§ **Stored data**
###
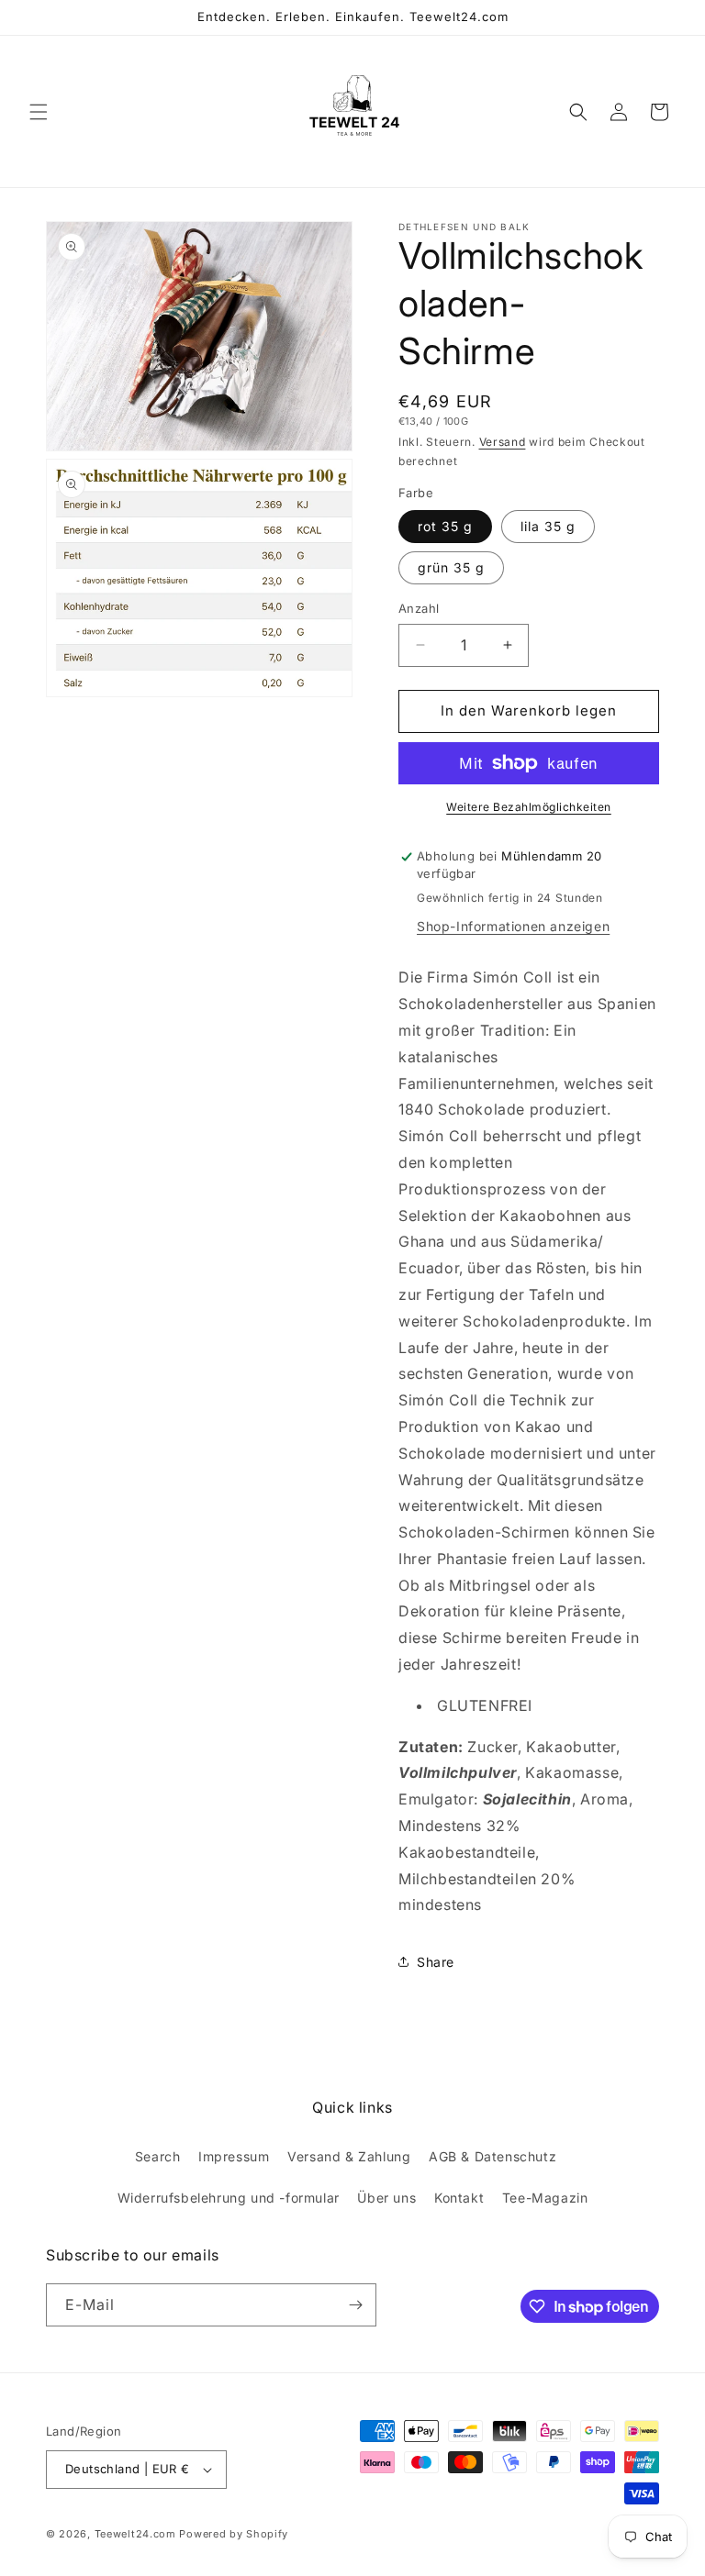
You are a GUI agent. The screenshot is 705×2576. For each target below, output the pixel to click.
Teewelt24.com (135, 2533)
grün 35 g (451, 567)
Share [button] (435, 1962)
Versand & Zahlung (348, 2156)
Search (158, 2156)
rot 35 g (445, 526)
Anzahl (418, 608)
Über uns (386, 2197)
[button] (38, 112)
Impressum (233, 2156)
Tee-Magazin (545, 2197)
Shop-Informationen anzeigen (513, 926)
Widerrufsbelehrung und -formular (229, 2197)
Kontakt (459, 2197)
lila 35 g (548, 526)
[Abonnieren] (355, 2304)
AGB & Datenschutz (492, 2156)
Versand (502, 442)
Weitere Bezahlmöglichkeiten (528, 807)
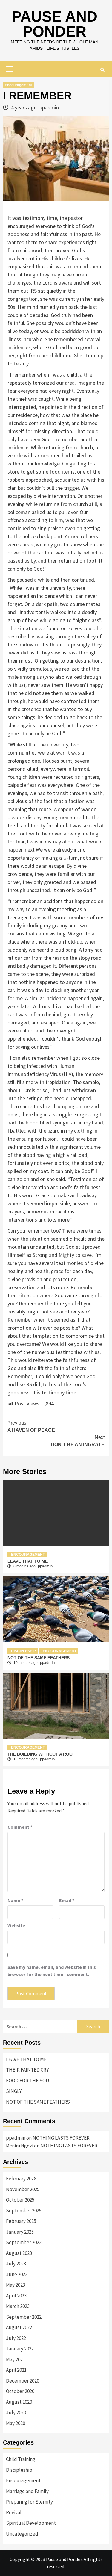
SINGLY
###
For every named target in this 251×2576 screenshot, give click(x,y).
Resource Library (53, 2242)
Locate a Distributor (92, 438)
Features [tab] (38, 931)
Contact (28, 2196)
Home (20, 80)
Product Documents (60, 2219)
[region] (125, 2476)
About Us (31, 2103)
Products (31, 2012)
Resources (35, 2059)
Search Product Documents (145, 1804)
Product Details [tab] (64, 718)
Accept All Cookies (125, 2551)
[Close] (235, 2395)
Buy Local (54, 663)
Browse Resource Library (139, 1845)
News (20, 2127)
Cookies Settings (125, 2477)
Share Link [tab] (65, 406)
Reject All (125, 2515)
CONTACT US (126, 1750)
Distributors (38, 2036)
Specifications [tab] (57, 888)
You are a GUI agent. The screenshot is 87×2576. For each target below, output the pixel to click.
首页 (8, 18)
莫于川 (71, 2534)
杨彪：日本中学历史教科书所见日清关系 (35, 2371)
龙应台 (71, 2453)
###
§ **EXERCISE PROMPT**
List the lines of the entries that include "below".

§ **ANSWER AREA**
You are a GUI agent. The screenshot is 705×2576. For each target below, output the pixel to click.
You are a GUI agent. The screenshot is 87×2576. For each target below, output the pixel to click.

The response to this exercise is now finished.